**SET TASK 1:**
Extract the portion of the passage on Norse gods and homosexuality that starts with "Why wouldn't their" and goes on through "to its conversion.", copying it word for word.

Start of SUPPLIED PASSAGE

Why wouldn't their tales and attributes of the Gods be a good argument? You can learn a lot about a society by how they viewed their Gods. Remember what I said about most of what we know about the pre-Christian Germanic peoples being told to us by Christians. They are the ones who outlawed homosexuality and those cultures were mostly Christian by the time the Eddas and Sagas were finally written down. It is important to be mindful of possible cultural biases in the Lore due to this. The Roman Empire also made homosexuality punishable by death after it was Christianized, but we certainly wouldn't say that Greco-Roman culture was totally against homosexuality or transgenderism prior to its conversion.
The article I posted mentioned certain priests:
"Apparently homosexuals had a role within the worship of the Vanic gods. The Christian chronicler Saxo Grammaticus scornfully reported in his Gesta Danorum that some priests of Freyr used "effeminate gestures and the clapping of the mimes on stage
and . . . the unmanly clatter of the bells." Dumézil sees evidence for a group of priests of Njôrðr and Freyr who were honored, yet seem to have engaged in acts of
argr, and who may have worn their hair in styles reserved normally only for women or even dressed themselves as women (Dumézil 115).
One might assume that the morals expected of gods cannot necessarily be applied for humans. However, there were likewise a number of heroes known to have been guilty of
ergi such as Helgi Hundingsbana (
see above). Another famous
ragr hero is the famous Icelandic hero Grettir, who in the poem Grettisfærsla is said to have had sexual intercourse with "maidens and widows, everyone's wives, farmers' sons, deans and courtiers, abbots and abbesses, cows and calves, indeed with near all living creatures," (Sørenson 18) yet no one attached opprobrium to Grettir because of his vast, and omnisexual, prowess."
Yes, Seiðr is associated with both gender-variant and homosexual practices among males and this was true especially in pre-Christian times. It's a cultural constant with shamanism, it seems.
"Finally, why seiðr should have included a buggering of the wizard? An obvious answer is that he had to become female to practice the seiðr, which agrees well with the statement of the prose Edda. This is all the more certain as women can obviously practice seiðr without receiving this treatment. Another example of this feminization is provided to us by some Siberian shamans, called the ‘soft men’, who dress like women and sometimes marry men. As for the antiquity of this behavior, it is without doubt since even Hippocrates reports this fact for certain Scythian soothsayers scythes who also state they received from a goddess their divinatory knowledge (named Aphrodite by Herodotus, and thus the goddess of love of the Scythian civilization)."

End of SUPPLIED PASSAGE
Start of EXERCISE INPUT

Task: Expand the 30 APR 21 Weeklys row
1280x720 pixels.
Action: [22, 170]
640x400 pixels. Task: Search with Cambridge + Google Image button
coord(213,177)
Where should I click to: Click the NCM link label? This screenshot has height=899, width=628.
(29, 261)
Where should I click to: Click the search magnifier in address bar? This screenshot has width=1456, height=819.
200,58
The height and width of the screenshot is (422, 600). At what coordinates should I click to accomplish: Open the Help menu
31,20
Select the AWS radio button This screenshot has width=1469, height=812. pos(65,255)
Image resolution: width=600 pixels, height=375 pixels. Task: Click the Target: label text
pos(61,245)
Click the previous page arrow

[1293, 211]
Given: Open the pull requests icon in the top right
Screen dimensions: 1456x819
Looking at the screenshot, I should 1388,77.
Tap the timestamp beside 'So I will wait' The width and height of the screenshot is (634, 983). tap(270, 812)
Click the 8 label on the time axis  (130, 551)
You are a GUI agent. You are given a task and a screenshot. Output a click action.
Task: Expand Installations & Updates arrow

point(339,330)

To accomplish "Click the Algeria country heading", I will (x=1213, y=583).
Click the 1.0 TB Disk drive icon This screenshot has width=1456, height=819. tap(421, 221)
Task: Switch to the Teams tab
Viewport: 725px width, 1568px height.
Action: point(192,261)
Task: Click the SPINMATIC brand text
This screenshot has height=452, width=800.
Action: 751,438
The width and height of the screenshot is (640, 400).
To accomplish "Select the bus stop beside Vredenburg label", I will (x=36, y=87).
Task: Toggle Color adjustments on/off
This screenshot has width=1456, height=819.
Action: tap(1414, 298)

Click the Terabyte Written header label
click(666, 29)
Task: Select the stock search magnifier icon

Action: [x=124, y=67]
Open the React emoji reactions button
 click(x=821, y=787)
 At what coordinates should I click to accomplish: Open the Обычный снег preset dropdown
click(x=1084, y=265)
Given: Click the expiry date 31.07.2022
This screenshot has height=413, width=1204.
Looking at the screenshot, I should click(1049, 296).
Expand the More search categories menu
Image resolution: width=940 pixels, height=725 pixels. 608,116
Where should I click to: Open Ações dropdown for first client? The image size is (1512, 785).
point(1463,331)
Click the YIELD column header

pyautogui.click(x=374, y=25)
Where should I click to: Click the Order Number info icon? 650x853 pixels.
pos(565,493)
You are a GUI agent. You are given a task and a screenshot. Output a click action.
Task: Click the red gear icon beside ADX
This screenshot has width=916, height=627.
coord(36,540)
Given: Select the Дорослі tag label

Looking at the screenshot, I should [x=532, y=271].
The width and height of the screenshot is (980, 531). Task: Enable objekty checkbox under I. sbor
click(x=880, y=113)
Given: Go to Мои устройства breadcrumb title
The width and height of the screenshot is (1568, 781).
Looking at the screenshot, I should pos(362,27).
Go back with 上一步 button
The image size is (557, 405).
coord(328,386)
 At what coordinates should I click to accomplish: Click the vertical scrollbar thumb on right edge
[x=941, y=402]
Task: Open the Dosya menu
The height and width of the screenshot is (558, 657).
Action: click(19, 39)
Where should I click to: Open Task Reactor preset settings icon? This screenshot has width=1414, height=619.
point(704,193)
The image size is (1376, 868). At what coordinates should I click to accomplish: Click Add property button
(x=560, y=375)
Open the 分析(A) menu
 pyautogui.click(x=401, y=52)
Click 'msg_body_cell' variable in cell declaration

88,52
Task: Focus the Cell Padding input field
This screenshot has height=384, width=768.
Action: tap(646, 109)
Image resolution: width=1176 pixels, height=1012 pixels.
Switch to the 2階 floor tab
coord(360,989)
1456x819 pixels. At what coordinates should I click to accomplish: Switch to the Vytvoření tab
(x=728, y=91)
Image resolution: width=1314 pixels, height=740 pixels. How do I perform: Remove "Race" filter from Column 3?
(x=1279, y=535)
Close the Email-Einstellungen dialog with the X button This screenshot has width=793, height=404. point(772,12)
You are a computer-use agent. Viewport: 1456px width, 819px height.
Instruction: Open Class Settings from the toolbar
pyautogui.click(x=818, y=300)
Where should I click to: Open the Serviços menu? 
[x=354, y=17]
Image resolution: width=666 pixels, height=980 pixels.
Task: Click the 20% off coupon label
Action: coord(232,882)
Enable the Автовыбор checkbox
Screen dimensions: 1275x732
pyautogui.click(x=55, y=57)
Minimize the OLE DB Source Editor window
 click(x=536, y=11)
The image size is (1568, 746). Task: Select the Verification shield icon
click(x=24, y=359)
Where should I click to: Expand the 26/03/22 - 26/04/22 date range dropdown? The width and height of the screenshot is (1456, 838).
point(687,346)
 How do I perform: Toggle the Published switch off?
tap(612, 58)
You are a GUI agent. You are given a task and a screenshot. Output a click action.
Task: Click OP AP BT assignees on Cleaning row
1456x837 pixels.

End of EXERCISE INPUT

**SET TASK 2:**
Convert the lines of the entries, starting with the line with "The height and width of the screenshot is (422, 600)." and going on through the line with "Looking at the screenshot, I should 1388,77.", into a Markdown table with the columns Row and Entry Line, leaving out blank lines.

**EXPECTED OUTPUT 1:**
Why wouldn't their tales and attributes of the Gods be a good argument? You can learn a lot about a society by how they viewed their Gods. Remember what I said about most of what we know about the pre-Christian Germanic peoples being told to us by Christians. They are the ones who outlawed homosexuality and those cultures were mostly Christian by the time the Eddas and Sagas were finally written down. It is important to be mindful of possible cultural biases in the Lore due to this. The Roman Empire also made homosexuality punishable by death after it was Christianized, but we certainly wouldn't say that Greco-Roman culture was totally against homosexuality or transgenderism prior to its conversion.

**EXPECTED OUTPUT 2:**
| Row | Entry Line |
|---|---|
| 1 | The height and width of the screenshot is (422, 600). At what coordinates should I click to accomplish: Open the Help menu |
| 2 | 31,20 |
| 3 | Select the AWS radio button This screenshot has width=1469, height=812. pos(65,255) |
| 4 | Image resolution: width=600 pixels, height=375 pixels. Task: Click the Target: label text |
| 5 | pos(61,245) |
| 6 | Click the previous page arrow |
| 7 | [1293, 211] |
| 8 | Given: Open the pull requests icon in the top right |
| 9 | Screen dimensions: 1456x819 |
| 10 | Looking at the screenshot, I should 1388,77. |